The lights were all low and the enough candles were lit in the family room to give a warm glow. The green Christmas tree was wrapped in red velvet ribbon and gifts were scattered all under the tree. This was Christmas night and we had waited patiently for all my children to arrive and get settled so we could exchange gifts. Even though my three boys are older with William 23, Nicholas 20 and Alex, 17, they still looked forward to getting gifts. At this point the boys exchanged gifts with each other and their grandparents and that was the most exciting part. For me the best part was just to be together and have some happy times especially since I was still grieving the loss of our family Bassett hound, Zip, who had just passed away a week ago.

I was grateful to have William and Erin drive in all the way from New Jersey, and my parents from Wilmington. The lights on the tree twinkled softly and the stereo supported the peaceful mood with familiar carols.

Alex gave both of his brothers soccer balls, which they loved. Nicholas received a new set of tires for his car. William and Alex both got winter jackets that would keep them warm through many long walks across campus.

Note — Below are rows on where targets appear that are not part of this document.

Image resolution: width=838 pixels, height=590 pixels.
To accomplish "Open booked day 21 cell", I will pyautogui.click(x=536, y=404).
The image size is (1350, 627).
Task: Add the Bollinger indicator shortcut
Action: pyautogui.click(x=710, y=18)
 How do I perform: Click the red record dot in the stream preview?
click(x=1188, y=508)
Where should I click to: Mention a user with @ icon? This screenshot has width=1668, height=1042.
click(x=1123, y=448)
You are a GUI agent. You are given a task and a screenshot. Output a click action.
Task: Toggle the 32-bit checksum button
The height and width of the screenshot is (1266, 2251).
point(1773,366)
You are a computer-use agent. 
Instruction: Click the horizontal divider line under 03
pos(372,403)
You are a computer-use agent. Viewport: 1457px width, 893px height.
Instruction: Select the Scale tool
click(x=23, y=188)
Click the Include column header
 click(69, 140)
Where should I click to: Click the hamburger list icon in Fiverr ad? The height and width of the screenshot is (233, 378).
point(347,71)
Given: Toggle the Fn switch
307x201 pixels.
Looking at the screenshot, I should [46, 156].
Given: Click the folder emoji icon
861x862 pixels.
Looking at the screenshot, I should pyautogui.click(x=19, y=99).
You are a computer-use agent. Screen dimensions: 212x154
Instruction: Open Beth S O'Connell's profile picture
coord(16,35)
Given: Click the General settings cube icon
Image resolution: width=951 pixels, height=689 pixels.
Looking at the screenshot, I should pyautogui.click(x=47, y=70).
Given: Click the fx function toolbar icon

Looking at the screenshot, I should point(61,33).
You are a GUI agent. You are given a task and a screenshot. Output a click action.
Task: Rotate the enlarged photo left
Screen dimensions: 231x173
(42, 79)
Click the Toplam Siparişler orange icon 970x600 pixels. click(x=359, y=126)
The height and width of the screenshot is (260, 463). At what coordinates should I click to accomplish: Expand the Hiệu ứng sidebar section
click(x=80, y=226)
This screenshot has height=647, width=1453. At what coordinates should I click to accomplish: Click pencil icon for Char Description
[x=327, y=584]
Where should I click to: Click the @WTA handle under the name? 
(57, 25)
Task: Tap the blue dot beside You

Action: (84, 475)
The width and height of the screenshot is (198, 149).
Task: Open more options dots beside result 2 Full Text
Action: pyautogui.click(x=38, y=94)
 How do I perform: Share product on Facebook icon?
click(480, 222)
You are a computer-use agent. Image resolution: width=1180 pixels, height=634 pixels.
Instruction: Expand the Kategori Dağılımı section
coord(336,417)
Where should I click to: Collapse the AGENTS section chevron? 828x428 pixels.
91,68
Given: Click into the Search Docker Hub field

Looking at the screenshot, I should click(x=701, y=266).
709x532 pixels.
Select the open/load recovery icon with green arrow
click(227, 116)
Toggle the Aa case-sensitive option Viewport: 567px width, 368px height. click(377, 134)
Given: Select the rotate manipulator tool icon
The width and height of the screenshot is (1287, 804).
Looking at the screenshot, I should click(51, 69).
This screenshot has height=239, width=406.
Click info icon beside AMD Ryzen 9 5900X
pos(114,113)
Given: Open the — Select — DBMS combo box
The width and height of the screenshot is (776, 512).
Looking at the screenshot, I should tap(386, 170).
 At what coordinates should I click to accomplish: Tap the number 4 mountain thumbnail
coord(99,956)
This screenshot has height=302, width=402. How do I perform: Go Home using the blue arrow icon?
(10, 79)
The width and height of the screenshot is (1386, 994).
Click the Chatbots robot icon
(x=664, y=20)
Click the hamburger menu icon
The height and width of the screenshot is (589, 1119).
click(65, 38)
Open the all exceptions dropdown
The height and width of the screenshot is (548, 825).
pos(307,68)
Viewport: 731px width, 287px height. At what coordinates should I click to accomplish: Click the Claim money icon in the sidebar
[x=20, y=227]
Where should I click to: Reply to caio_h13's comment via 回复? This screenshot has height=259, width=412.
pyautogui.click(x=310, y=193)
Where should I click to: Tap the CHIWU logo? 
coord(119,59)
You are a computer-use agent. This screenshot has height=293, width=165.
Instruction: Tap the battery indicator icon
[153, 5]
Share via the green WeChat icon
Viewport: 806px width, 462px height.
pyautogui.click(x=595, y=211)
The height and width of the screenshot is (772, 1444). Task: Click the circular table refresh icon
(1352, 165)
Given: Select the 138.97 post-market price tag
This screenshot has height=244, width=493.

I opened my gifts last because I was busy taking pictures of everyone else. Alex handed me a long rectangular gift with silver wrapping a curly green bow. I opened it carefully and when I peeked inside my eyes welled up with tears and I couldn’t speak. I was staring at a series of three pastel drawings that Alex made of our dog Zip. There was Zip sitting pretty, Zip running toward me, and my favorite, Zip in sunglasses. My heart ached and my tears flowed but through it all we had a great family moment of remembering a dearly loved and missed friend.

I took the pictures to be framed. I told Alex that I wanted to hang them in a special place, at home. He suggested that I hang them in a place where we can all see them. I agreed. This love, this gift was too special to keep to myself. I wanted to share them with everyone so we placed them in the family room, near a place where Zippy slept that way she will always be with us at home.

After they read my story the room was stone cold silent. My students were respectful of my loss and grateful that I shared such a deeply personal story. My Zip memoir had reached them in a very profound way and gave them permission to open up and write about things that mattered to them. After that their ideas really flowed. There were stories about the loss of a dearly beloved pet, a friend and loved ones. Once they realized that writing was from within, something that they already had inside that they were allowed to let out and, their writing took on a new dimension. Stories with rich deep themes started to flow freely. Everyone had something to say, something to tell. We teachers get to see this learning bloom and it is such a marvelous moment: a golden classroom moment because this is where we glimpse the result of our labor. Student connecting, getting it and discovering his or her own voice.

Their own memoirs were rich and deep, a treasure trove of ideas and feelings that we had just begun to tap. Lucky me, I get to search for more treasure for a bit longer.

June, don’t come to soon. There is work to be done and I think that I found the map and the key to unlock my students’ mind

I whispered a silent prayer for Zippy who had succeeded in helping me teach an important lesson about memory: Write what matters. Zippy is gone from the earth, but she has an honored place in my lessons and my heart.